Genetic pharming is the use of genetically modified organisms to produce pharmaceutical products. It is sometimes known simply as “pharming.” A number of pharmaceutical companies sell pharmed products and numerous others are constantly in development. From the initial phases of development to the release of the medication, generating a profitable pharmed product can take years and the process is considered experimental.
Both plants and animals can be used for pharming. In the case of animals, mammals like goats and cows are popular for genetic farming, as their milk can be used to generate pharmaceuticals. Plants ranging from potatoes to tobacco have been used for genetic pharming, expressing medications in their flesh and sap. Once a plant or animal starts producing, the drug can be refined from it and prepared for sale.

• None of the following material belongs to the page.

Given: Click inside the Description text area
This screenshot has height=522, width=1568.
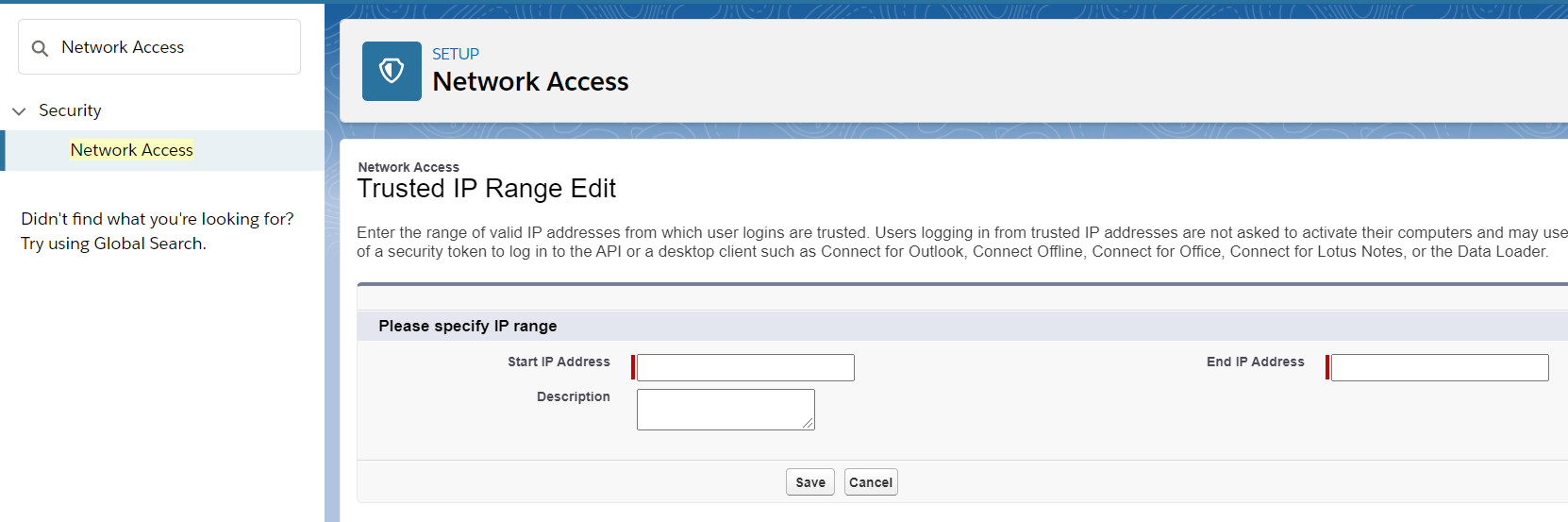Looking at the screenshot, I should point(726,410).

In genetic pharming, scientists genetically modify an organism to cause it to express a desired chemical compound. Essentially, the organism's natural processes are hijacked to create a project useful for humans. In some cases, people can eat plants or consume milks directly to access the compound. In others, once the compound is expressed, it needs to be processed to make it saleable, in order to make sure the dose is regulated and stable. Products produced using this technique may or may not need to be labeled as such, depending on regional laws.
Pharmaceuticals produced with genetic pharming have to be functionally identical to products produced in other ways. The process of developing them is costly, as researchers need to manipulate genes and test the outcome to confirm it is usable. Once the work is done, large numbers of organisms can be bred to produce the drug on a bigger scale so it can be sold. Genetic pharming requires expertise from a number of fields, including genetics, agriculture, and chemistry, and people may cooperate for extended periods on projects.
As with other drugs sold to the public, the product is inspected and certified for safety before it can be released. Some people have raised concerns about genetic pharming, ranging from ethical worries on the part of people who do not want to consume genetically modified organisms or their products to concerns that people with allergies might be adversely affected if they take medications produced by an organism that is a known allergen. As with other advances in medical science, it has been a topic of vigorous discussion and debate as people deal with legal, ethical, and health issues related to genetic pharming.